### EXERCISE INSTRUCTIONS
Each entry needs to appear again, retyped exactly as it is below.

### SOURCE INFORMATION
· · · · · · ·

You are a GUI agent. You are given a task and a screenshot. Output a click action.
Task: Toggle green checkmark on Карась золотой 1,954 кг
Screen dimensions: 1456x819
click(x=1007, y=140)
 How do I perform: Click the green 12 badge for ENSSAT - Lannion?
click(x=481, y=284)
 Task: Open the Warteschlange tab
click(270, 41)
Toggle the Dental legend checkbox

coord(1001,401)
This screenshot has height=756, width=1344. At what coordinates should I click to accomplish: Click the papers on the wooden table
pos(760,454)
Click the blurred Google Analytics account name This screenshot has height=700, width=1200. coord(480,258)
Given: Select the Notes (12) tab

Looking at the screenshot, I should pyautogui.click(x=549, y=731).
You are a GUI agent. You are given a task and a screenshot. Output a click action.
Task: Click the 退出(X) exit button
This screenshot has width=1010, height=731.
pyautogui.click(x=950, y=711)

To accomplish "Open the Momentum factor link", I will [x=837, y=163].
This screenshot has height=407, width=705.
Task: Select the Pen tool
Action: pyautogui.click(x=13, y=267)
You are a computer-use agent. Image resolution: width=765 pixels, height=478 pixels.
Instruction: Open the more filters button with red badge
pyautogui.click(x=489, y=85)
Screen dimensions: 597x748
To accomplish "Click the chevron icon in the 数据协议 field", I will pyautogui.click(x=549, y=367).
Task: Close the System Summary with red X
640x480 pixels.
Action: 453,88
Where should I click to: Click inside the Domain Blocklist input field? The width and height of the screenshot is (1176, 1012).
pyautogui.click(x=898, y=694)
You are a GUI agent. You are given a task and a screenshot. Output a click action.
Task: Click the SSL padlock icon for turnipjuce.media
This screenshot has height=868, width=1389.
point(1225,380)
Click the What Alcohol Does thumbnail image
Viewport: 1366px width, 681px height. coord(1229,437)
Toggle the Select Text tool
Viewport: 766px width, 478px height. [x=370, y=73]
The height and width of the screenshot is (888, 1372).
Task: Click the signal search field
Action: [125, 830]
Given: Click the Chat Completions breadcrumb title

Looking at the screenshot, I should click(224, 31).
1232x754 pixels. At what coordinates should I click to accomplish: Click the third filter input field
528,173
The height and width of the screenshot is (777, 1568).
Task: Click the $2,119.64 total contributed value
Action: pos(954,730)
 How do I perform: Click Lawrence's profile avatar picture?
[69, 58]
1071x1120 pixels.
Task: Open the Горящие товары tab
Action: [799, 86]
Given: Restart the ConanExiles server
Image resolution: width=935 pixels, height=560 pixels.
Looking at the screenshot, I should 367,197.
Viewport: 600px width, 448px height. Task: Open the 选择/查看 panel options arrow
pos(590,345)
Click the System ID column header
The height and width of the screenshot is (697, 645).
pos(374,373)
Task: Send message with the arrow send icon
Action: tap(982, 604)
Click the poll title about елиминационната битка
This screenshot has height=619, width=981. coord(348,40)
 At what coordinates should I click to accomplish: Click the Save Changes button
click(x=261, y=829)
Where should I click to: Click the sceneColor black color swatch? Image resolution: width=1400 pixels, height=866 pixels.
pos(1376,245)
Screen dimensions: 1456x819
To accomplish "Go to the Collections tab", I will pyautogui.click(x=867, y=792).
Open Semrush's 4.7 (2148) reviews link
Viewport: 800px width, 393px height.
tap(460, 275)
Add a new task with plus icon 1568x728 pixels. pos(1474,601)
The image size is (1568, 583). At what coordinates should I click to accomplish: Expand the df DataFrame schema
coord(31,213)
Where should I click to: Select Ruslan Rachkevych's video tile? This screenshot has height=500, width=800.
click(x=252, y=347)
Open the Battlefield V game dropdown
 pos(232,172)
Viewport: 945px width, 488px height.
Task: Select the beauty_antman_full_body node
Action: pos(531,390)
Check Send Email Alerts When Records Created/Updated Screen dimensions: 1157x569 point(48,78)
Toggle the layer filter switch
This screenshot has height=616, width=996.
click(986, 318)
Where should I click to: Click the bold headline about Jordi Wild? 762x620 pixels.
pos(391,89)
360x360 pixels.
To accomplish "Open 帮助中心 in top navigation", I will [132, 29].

· · · · · · ·

### RESPONSE
You are a GUI agent. You are given a task and a screenshot. Output a click action.
Task: Toggle green checkmark on Карась золотой 1,954 кг
Screen dimensions: 1456x819
click(x=1007, y=140)
 How do I perform: Click the green 12 badge for ENSSAT - Lannion?
click(x=481, y=284)
 Task: Open the Warteschlange tab
click(270, 41)
Toggle the Dental legend checkbox

coord(1001,401)
This screenshot has height=756, width=1344. At what coordinates should I click to accomplish: Click the papers on the wooden table
pos(760,454)
Click the blurred Google Analytics account name This screenshot has height=700, width=1200. coord(480,258)
Given: Select the Notes (12) tab

Looking at the screenshot, I should pyautogui.click(x=549, y=731).
You are a GUI agent. You are given a task and a screenshot. Output a click action.
Task: Click the 退出(X) exit button
This screenshot has width=1010, height=731.
pyautogui.click(x=950, y=711)

To accomplish "Open the Momentum factor link", I will [x=837, y=163].
This screenshot has height=407, width=705.
Task: Select the Pen tool
Action: pyautogui.click(x=13, y=267)
You are a computer-use agent. Image resolution: width=765 pixels, height=478 pixels.
Instruction: Open the more filters button with red badge
pyautogui.click(x=489, y=85)
Screen dimensions: 597x748
To accomplish "Click the chevron icon in the 数据协议 field", I will pyautogui.click(x=549, y=367).
Task: Close the System Summary with red X
640x480 pixels.
Action: 453,88
Where should I click to: Click inside the Domain Blocklist input field? The width and height of the screenshot is (1176, 1012).
pyautogui.click(x=898, y=694)
You are a GUI agent. You are given a task and a screenshot. Output a click action.
Task: Click the SSL padlock icon for turnipjuce.media
This screenshot has height=868, width=1389.
point(1225,380)
Click the What Alcohol Does thumbnail image
Viewport: 1366px width, 681px height. coord(1229,437)
Toggle the Select Text tool
Viewport: 766px width, 478px height. [x=370, y=73]
The height and width of the screenshot is (888, 1372).
Task: Click the signal search field
Action: [125, 830]
Given: Click the Chat Completions breadcrumb title

Looking at the screenshot, I should click(224, 31).
1232x754 pixels. At what coordinates should I click to accomplish: Click the third filter input field
528,173
The height and width of the screenshot is (777, 1568).
Task: Click the $2,119.64 total contributed value
Action: pos(954,730)
 How do I perform: Click Lawrence's profile avatar picture?
[69, 58]
1071x1120 pixels.
Task: Open the Горящие товары tab
Action: [799, 86]
Given: Restart the ConanExiles server
Image resolution: width=935 pixels, height=560 pixels.
Looking at the screenshot, I should 367,197.
Viewport: 600px width, 448px height. Task: Open the 选择/查看 panel options arrow
pos(590,345)
Click the System ID column header
The height and width of the screenshot is (697, 645).
pos(374,373)
Task: Send message with the arrow send icon
Action: tap(982, 604)
Click the poll title about елиминационната битка
This screenshot has height=619, width=981. coord(348,40)
 At what coordinates should I click to accomplish: Click the Save Changes button
click(x=261, y=829)
Where should I click to: Click the sceneColor black color swatch? Image resolution: width=1400 pixels, height=866 pixels.
pos(1376,245)
Screen dimensions: 1456x819
To accomplish "Go to the Collections tab", I will pyautogui.click(x=867, y=792).
Open Semrush's 4.7 (2148) reviews link
Viewport: 800px width, 393px height.
tap(460, 275)
Add a new task with plus icon 1568x728 pixels. pos(1474,601)
The image size is (1568, 583). At what coordinates should I click to accomplish: Expand the df DataFrame schema
coord(31,213)
Where should I click to: Select Ruslan Rachkevych's video tile? This screenshot has height=500, width=800.
click(x=252, y=347)
Open the Battlefield V game dropdown
 pos(232,172)
Viewport: 945px width, 488px height.
Task: Select the beauty_antman_full_body node
Action: pos(531,390)
Check Send Email Alerts When Records Created/Updated Screen dimensions: 1157x569 point(48,78)
Toggle the layer filter switch
This screenshot has height=616, width=996.
click(986, 318)
Where should I click to: Click the bold headline about Jordi Wild? 762x620 pixels.
pos(391,89)
360x360 pixels.
To accomplish "Open 帮助中心 in top navigation", I will [132, 29].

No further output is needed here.